Data records ->
=======

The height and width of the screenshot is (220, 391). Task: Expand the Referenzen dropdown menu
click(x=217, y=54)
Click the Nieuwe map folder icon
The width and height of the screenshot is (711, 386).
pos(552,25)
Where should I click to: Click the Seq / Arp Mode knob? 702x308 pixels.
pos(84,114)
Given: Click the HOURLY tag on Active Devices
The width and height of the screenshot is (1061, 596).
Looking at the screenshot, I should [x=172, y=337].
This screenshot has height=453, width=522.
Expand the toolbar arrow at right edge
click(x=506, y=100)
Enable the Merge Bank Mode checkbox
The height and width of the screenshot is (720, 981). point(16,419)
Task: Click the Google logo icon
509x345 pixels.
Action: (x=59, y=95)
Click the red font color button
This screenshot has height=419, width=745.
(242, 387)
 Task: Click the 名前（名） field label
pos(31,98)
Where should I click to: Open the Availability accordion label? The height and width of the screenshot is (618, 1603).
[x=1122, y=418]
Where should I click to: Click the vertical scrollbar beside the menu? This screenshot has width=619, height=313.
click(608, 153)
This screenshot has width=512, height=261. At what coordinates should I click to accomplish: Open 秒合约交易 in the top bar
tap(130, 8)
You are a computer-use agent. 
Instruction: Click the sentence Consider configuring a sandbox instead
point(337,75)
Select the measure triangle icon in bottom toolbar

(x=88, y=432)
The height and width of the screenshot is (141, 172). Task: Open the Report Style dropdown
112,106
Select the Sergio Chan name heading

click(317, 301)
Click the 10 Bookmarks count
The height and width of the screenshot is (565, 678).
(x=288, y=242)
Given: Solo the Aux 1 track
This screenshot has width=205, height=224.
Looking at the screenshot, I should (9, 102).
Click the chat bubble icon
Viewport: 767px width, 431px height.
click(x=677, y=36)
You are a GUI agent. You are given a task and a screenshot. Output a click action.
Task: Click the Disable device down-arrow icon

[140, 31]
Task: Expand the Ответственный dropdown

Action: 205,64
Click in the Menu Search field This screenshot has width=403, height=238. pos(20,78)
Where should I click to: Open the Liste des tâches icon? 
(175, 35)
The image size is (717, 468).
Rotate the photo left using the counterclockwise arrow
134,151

=======

Your goal ->
Convert the listing into a Markdown table with columns Row and Entry, starting at the line containing "Task: Click the 名前（名） field label" and stopping after the line containing "tap(130, 8)". Number each line in Row, put only those lines in the table, and skip any blank ones.

Result ->
| Row | Entry |
|---|---|
| 1 |  Task: Click the 名前（名） field label |
| 2 | pos(31,98) |
| 3 | Where should I click to: Open the Availability accordion label? The height and width of the screenshot is (618, 1603). |
| 4 | [x=1122, y=418] |
| 5 | Where should I click to: Click the vertical scrollbar beside the menu? This screenshot has width=619, height=313. |
| 6 | click(608, 153) |
| 7 | This screenshot has width=512, height=261. At what coordinates should I click to accomplish: Open 秒合约交易 in the top bar |
| 8 | tap(130, 8) |